INSTRUCTIONS TO FOLLOW: Word for word, reproduce the records, keeping none of the pictures.

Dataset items
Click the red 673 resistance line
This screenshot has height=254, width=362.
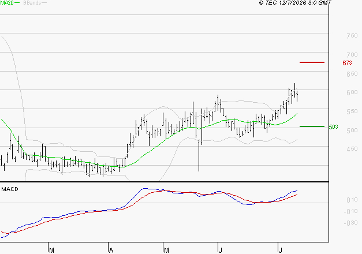(312, 62)
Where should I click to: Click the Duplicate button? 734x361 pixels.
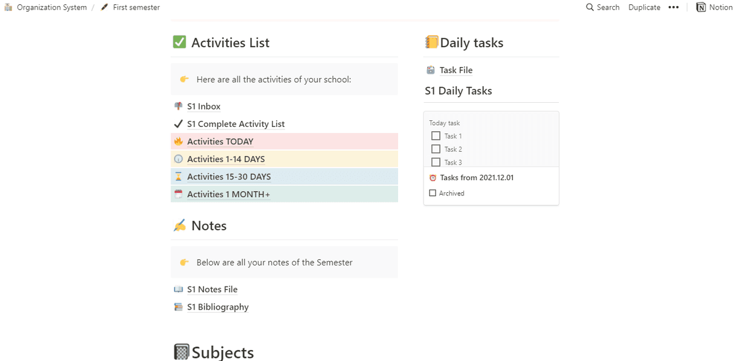tap(643, 7)
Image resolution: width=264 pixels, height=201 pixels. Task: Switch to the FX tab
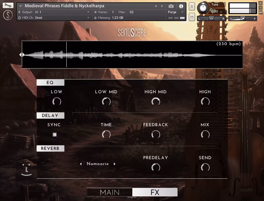[x=155, y=192]
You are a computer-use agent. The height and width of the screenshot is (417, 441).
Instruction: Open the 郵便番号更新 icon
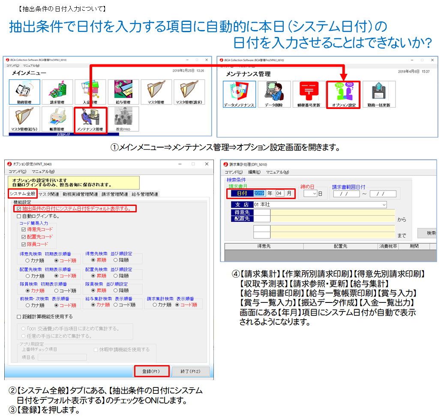[x=309, y=94]
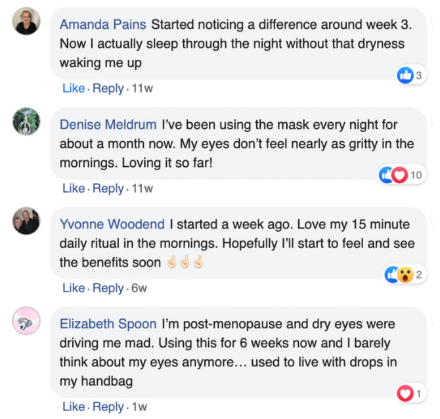Open Elizabeth Spoon's profile name link

108,324
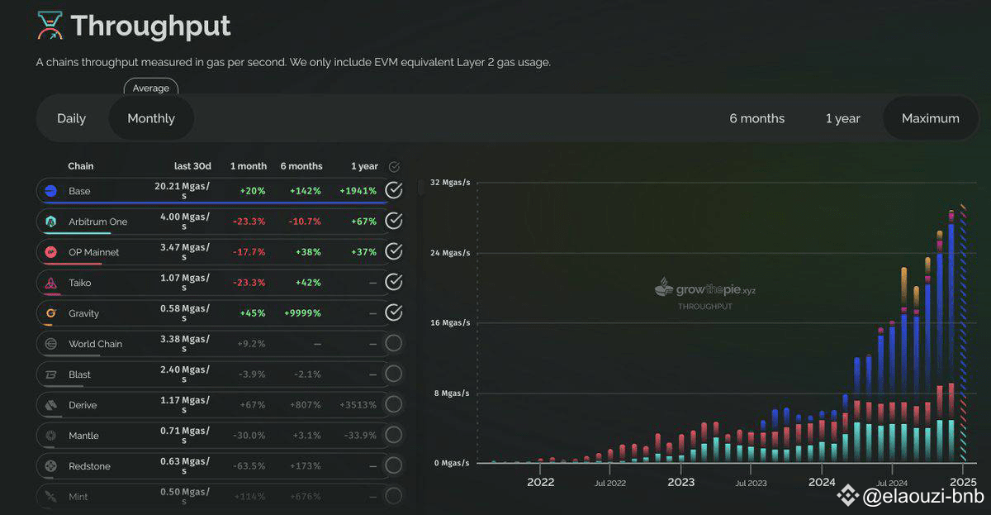The image size is (991, 515).
Task: Click the Gravity orange G icon
Action: [x=51, y=313]
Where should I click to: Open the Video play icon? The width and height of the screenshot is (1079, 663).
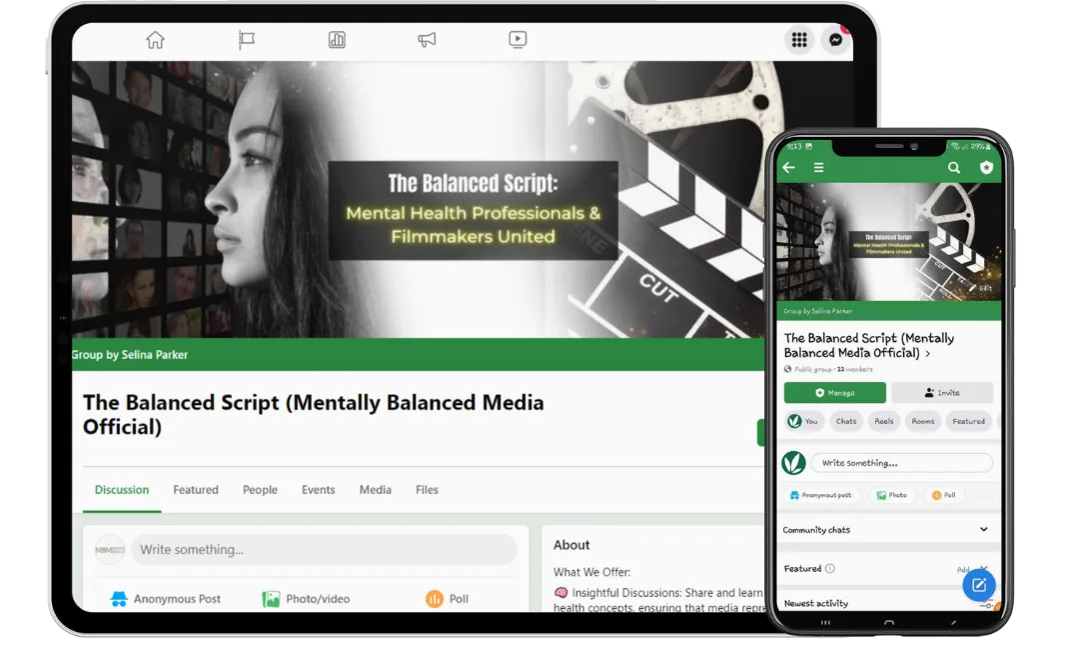(518, 40)
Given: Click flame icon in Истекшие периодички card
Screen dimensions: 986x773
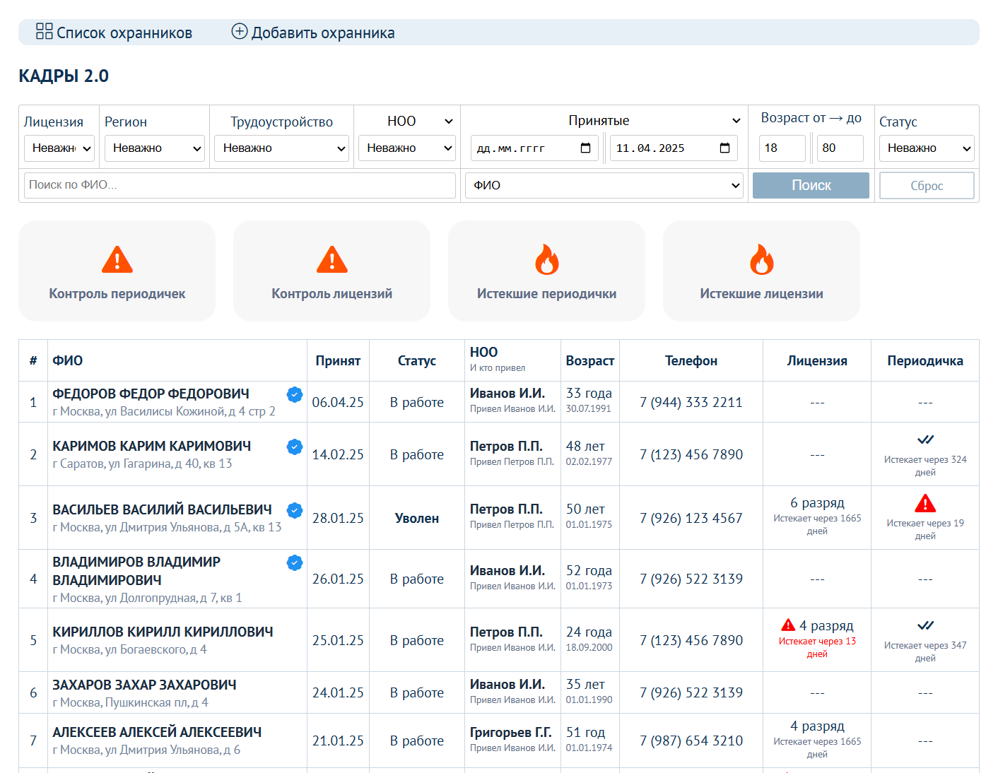Looking at the screenshot, I should click(546, 260).
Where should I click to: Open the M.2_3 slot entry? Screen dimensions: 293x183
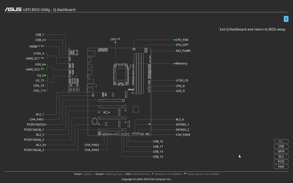click(40, 145)
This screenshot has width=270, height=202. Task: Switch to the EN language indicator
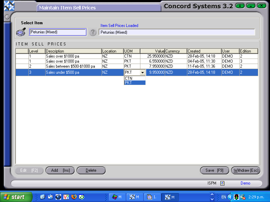pyautogui.click(x=223, y=197)
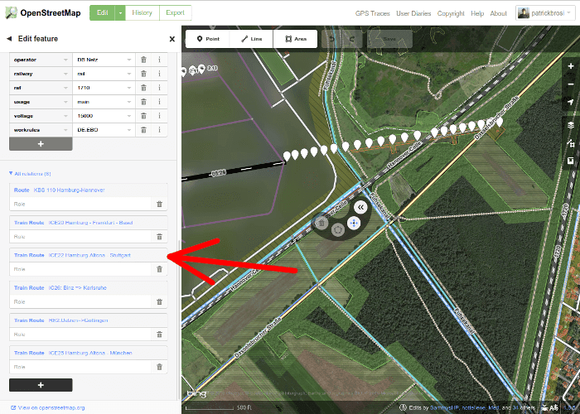This screenshot has width=580, height=414.
Task: Remove membership from ICE26 Binz relation
Action: pos(159,302)
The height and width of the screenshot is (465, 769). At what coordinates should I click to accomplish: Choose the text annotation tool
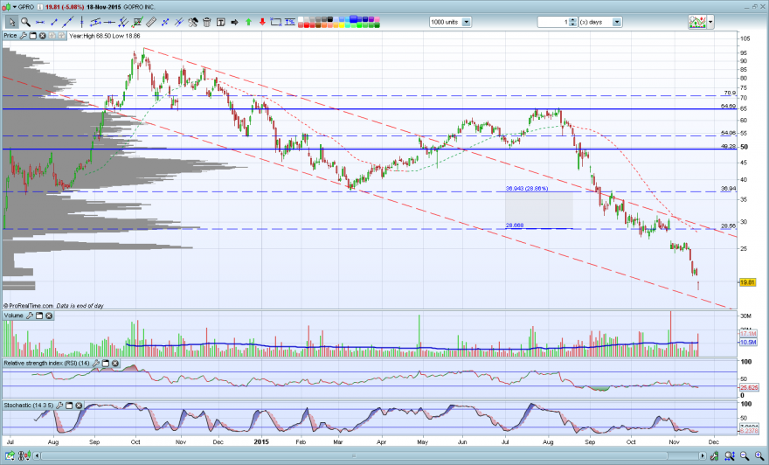(221, 22)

RESPONSE BOX:
Click the red 673 resistance line
This screenshot has height=254, width=362.
(312, 62)
Where should I click to: Click the Duplicate button? 734x361 pixels.
tap(643, 7)
Image resolution: width=264 pixels, height=201 pixels. Task: Switch to the FX tab
[x=155, y=192]
You are a computer-use agent. The height and width of the screenshot is (417, 441).
Instruction: Open the 郵便番号更新 icon
[x=309, y=94]
Open Elizabeth Spoon's profile name link

108,324
The image size is (991, 515).
Task: Click the Gravity orange G icon
Action: [x=51, y=313]
Where should I click to: Open the Video play icon? The width and height of the screenshot is (1079, 663).
(518, 40)
Given: Click flame icon in Истекшие периодички card
Screen dimensions: 986x773
Looking at the screenshot, I should click(546, 260).
Where should I click to: Open the M.2_3 slot entry? Screen dimensions: 293x183
click(40, 145)
This screenshot has width=270, height=202. Task: Switch to the EN language indicator
pyautogui.click(x=223, y=197)
This screenshot has width=580, height=414.
Task: Remove membership from ICE26 Binz relation
Action: pos(159,302)
The height and width of the screenshot is (465, 769). At what coordinates should I click to accomplish: Choose the text annotation tool
(221, 22)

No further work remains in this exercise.